Bei den Polyurethan-Werkstoffen wird zwischen Polyurethan-Elastomeren und thermoplastischen Polyurethanen (TPU) unterschieden. Bei den Polyurethan-Elastomeren wird nochmal zwischen Polyesterurethanen (AU) und Polyetherurethanen (EU, besser hydrolysebeständig) unterteilt. Bestimmte Polyurethane können bereits bei Lagerung nach einigen Monaten durch die Umgebungsluftfeuchte angegriffen und zerstört werden.

Bei der Heißwasserbeständigkeit hat von den klassischen Elastomeren EPDM das größte Potenzial. Ist durch den Wasserkontakt ein Sauerstoffzutritt verhindert, lassen sich diese Werkstoffe problemlos über längere Zeiträume bei Temperaturen bis zu 200 °C einsetzen. Bei erweiterten Anwendungsprofilen (z.B. zusätzlicher Ölkontakt) kommen HNBR, speziell peroxidisch vernetzter FKM, FFKM oder FEPM (Aflas®) zum Einsatz.

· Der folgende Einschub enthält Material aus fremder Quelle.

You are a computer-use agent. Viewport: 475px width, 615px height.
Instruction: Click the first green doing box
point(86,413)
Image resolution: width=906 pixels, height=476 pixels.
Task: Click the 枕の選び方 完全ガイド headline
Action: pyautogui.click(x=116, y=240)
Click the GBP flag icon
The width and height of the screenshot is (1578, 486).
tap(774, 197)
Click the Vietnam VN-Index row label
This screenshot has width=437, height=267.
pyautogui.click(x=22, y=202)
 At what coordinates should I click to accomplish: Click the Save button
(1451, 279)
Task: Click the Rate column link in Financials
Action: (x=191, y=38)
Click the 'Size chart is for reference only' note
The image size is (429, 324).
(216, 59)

Schadensbild und problematische Bereiche: Die typische Hydrolyse-Reaktion von Polyurethan-Elastomeren ist eine Degradation des Polymers in einen wachsartigen Zustand (Bild 1). Ein zu hoher Wassergehalt in Hydraulikflüssigkeiten führt zu einem Festigkeitsverlust durch Hydrolyse. Hier sind äußerlich keine Spuren der Hydrolysereaktion an der Dichtung erkennbar, sondern es kommt zu einem verfrühten Ausfall durch mechanische Beschädigungen (Bild 2). Durch Heißwasser und Dampf werden häufig mehr Elastomerdichtungen aufgrund der hohen bleibenden Verformung geschädigt als durch Risse. Bei entsprechend langen Einsatzzeiten und hohen Temperaturen können selbst Werkstoffe mit einer guten Beständigkeit (z.B. Aflas®) an ihre Grenzen kommen (Bild 3).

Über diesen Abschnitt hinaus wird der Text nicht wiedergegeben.